When you first leave the hospital, you will be on a schedule of intubating every couple of hours or so and gradually extending the time between intubations in order to let the pouch expand in size gradually. When the pouch has matured, you may go to the bathroom when you feel the need.
Most patients say they experience a 'full' feeling. It is similar to the signal you get when you have to urinate. You'll know when it's about time to empty the pouch, but most times you can wait until it's convenient for you to intubate. If you wait too long, you may have a more intense feeling or slight ache in the pouch area.
The BCIR is an internal reservoir for intestinal waste. So whenever a patient feels a sensation of fullness in the pouch, a small catheter is inserted throughout the stoma, a surgically-created opening flush with the abdomen, and waste is emptied from the pouch directly into any toilet.
Most patients report draining the pouch 2-4 times daily, and most times they sleep through the night. This number can vary depending on the types and quantities of food you eat.
The recovery time after major abdominal surgery is 12 weeks to return to strenuous activity and to have normal energy levels.
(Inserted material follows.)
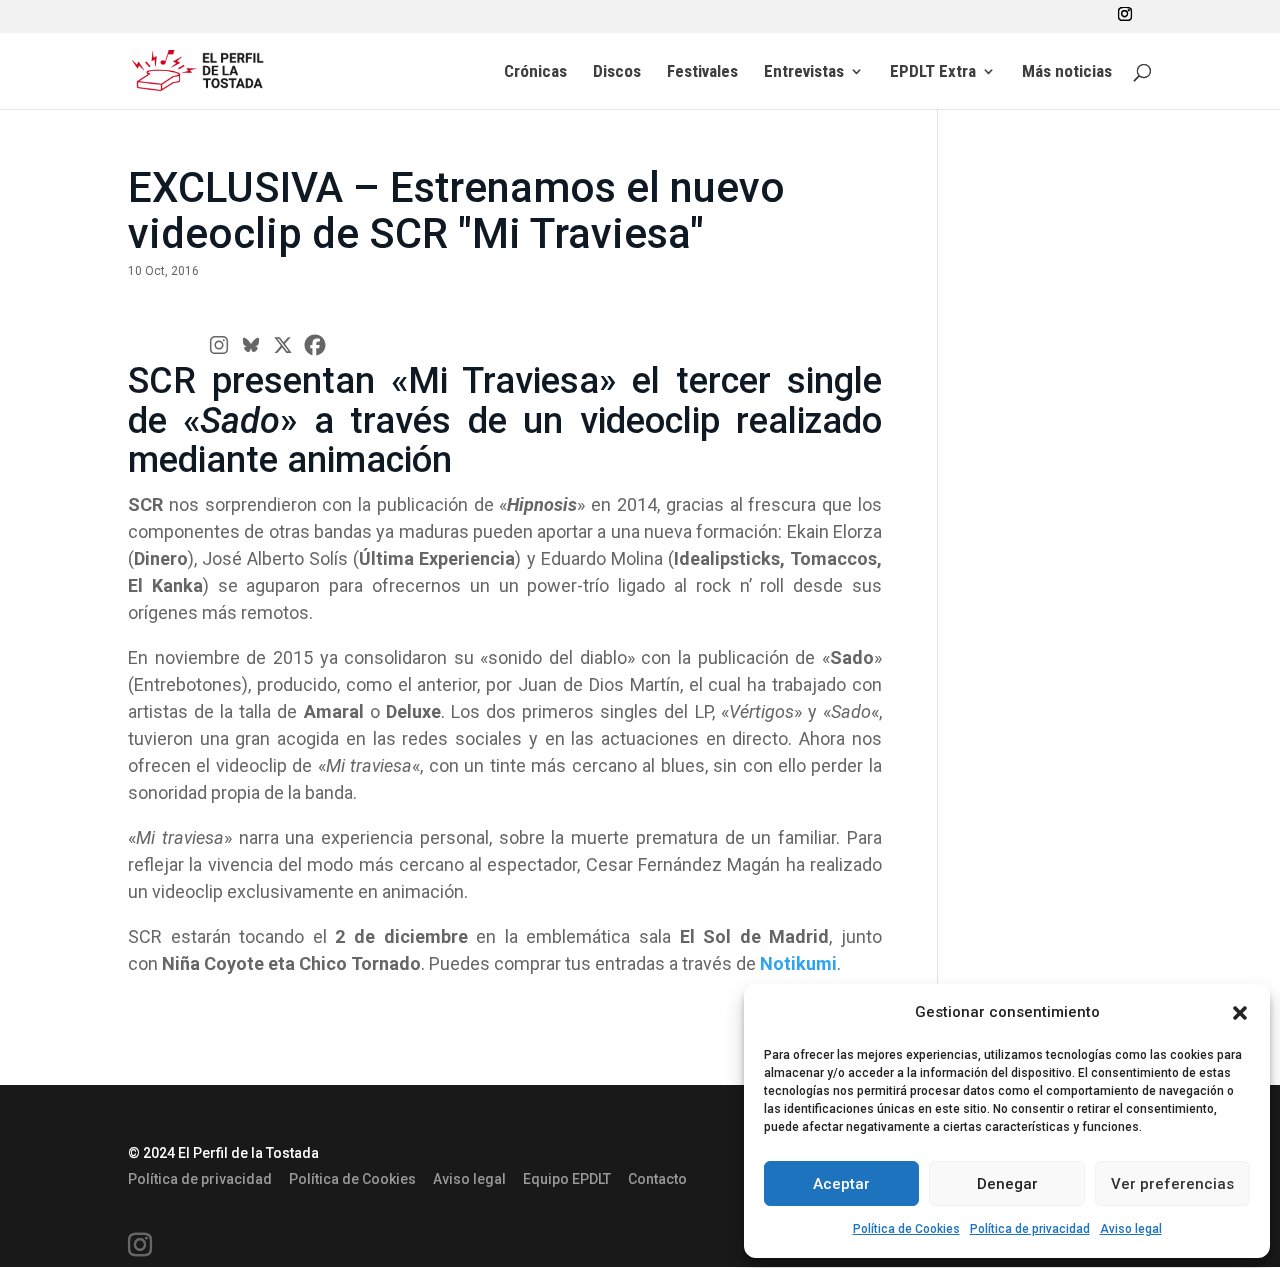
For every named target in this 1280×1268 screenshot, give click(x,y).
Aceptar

Many people recover much sooner than 12 weeks and return to non-strenuous employment within four to six weeks of surgery.
Most patients do not require supplements or routine medication after surgery. Just eat a well-balanced diet and you should be fine.
A women may have children through normal vaginal delivery or by Caesarian section with a BCIR. During the pregnancy we request your OB doctor be in contact with the BCIR surgeon.
Blockages can occur from adhesions after any abdominal surgery, but are no more common with the BCIR.
If the BCIR is not satisfactory for a given person, and this can happen for a variety of reasons, then it may ultimately be removed, reverting to a permanent, conventional Brooke ileostomy with an external appliance.